## Goal of the exercise
Print the data below exactly, but only the lines from the one containing "Colleges (20, 221)" down to the one containing "Course Catalog (27, 419)", inclusive.

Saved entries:
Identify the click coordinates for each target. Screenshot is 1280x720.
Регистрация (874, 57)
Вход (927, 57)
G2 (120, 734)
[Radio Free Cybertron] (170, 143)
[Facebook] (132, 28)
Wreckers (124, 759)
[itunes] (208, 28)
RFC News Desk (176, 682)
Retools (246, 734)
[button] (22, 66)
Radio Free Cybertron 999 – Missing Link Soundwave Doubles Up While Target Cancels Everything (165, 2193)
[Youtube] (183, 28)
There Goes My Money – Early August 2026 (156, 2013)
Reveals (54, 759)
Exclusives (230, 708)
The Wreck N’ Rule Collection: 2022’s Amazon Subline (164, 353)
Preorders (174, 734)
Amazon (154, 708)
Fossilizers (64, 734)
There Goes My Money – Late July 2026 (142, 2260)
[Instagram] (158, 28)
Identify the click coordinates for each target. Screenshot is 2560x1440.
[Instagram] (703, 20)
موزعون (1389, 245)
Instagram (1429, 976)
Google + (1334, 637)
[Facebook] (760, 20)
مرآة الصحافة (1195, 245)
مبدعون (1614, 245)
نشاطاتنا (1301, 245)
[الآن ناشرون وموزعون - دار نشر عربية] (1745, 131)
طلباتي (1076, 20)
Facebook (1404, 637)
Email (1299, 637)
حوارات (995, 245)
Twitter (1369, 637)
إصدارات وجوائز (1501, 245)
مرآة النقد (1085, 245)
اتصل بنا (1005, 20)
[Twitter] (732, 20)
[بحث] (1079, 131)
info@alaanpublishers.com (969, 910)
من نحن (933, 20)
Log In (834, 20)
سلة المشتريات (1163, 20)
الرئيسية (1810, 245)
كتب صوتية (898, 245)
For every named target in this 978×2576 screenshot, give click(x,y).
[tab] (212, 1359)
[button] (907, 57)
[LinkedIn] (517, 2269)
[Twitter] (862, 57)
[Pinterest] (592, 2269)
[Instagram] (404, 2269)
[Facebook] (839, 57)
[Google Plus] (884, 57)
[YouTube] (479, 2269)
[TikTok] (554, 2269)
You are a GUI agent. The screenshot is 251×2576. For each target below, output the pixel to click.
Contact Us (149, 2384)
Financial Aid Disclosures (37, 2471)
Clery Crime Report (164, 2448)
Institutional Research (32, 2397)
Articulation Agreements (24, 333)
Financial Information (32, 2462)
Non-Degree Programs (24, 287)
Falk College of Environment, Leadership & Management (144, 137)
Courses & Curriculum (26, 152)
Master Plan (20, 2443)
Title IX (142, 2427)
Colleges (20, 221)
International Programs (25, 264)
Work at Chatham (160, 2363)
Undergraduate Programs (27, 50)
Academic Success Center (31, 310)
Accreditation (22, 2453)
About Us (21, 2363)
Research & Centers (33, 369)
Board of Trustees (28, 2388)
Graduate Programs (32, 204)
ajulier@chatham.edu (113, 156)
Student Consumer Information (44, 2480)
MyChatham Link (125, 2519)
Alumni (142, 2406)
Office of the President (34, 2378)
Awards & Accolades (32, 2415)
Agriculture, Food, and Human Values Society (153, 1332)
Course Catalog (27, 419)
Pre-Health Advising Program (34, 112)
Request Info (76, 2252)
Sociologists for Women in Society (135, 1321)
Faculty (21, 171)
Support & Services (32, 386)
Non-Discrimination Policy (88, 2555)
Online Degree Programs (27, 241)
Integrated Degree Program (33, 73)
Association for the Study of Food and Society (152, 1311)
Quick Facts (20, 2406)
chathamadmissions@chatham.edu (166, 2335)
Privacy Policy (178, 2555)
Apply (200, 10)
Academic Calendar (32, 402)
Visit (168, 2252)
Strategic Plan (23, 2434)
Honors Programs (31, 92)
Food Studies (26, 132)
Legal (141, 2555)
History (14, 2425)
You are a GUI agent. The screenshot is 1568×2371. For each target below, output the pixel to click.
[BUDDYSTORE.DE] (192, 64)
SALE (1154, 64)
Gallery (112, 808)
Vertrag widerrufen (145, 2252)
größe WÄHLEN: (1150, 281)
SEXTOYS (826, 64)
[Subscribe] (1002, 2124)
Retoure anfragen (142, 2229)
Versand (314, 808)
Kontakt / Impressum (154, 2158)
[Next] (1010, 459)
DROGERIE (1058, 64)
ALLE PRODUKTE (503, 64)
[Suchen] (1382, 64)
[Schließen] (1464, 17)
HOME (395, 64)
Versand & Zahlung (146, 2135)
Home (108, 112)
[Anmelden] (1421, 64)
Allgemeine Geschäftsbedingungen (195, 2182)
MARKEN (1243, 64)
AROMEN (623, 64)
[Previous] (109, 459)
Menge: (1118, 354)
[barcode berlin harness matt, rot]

## Reply
Colleges (20, 221)
International Programs (25, 264)
Work at Chatham (160, 2363)
Undergraduate Programs (27, 50)
Academic Success Center (31, 310)
Accreditation (22, 2453)
About Us (21, 2363)
Research & Centers (33, 369)
Board of Trustees (28, 2388)
Graduate Programs (32, 204)
ajulier@chatham.edu (113, 156)
Student Consumer Information (44, 2480)
MyChatham Link (125, 2519)
Alumni (142, 2406)
Office of the President (34, 2378)
Awards & Accolades (32, 2415)
Agriculture, Food, and Human Values Society (153, 1332)
Course Catalog (27, 419)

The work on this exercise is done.